An Application class provides the boilerplate for a good entry-point. Building your command-line application in layers with ApplicationGroup let’s you develop simple structures and modules that mirror your CLI.

An Interface class modifies the behavior of the standard argparse.ArgumentParser class to raise simple exceptions instead of exiting.

class Add(Application):
    """Application class for adding routine."""

    interface = Interface('add', USAGE_TEXT, HELP_TEXT)
    interface.add_argument('-v', '--version', action='version', '0.0.1')

    lhs: int
    rhs: int
    interface.add_argument('lhs', type=float)
    interface.add_argument('rhs', type=float)

    def run(self) -> None:
        """Business logic of the application."""
        print(self.lhs + self.rhs)

A Configuration class makes it basically a one-liner to pull in a configuration with a dictionary-like interface from a cascade of files as well as expanding environment variables into a hierarchy and merged.

The standard behavior for any good application is for a configuration to allow for system-level, user-level, and local configuration to overlap. Merging these should not clobber the same section in a lower-priority source. The Namespace class extends the behavior of a standard Python dict to have a depth-first merge for its update implementation.

config = Configuration.from_local(env=True, prefix='MYAPP', default=default, **paths)
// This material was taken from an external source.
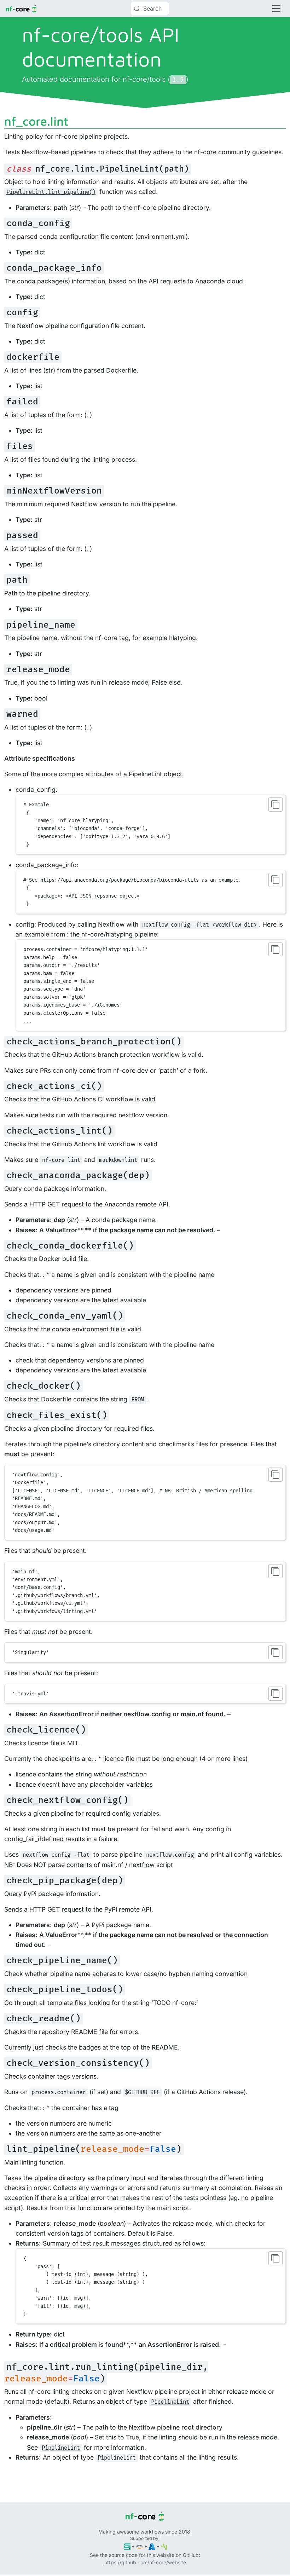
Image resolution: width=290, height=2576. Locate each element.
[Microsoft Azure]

The underlying Namespace also supports the convention of having parameters with _env and _eval automatically expanded.

[database]
password_eval = "gpg ..."

Accessing the parameter with dot-notation, i.e., config.database.password would execute "gpg ..." as a shell command and return the output.


Installation

CmdKit is tested on Python 3.7+ for Windows, macOS, and Linux, and can be installed from the Python Package Index using Pip.

$ pip install cmdkit

Getting Started

Checkout the Tutorial for examples.

You can also checkout how CmdKit is being used by other projects, e.g., REFITT and HyperShell.


Documentation

Documentation for getting started, the API, and common recipes are available at cmdkit.readthedocs.io.


Contributions

Contributions are welcome in the form of suggestions for additional features, pull requests with new features or bug fixes, etc. If you find bugs or have questions, open an Issue here. If and when the project grows, a code of conduct will be provided along side a more comprehensive set of guidelines for contributing; until then, just be nice.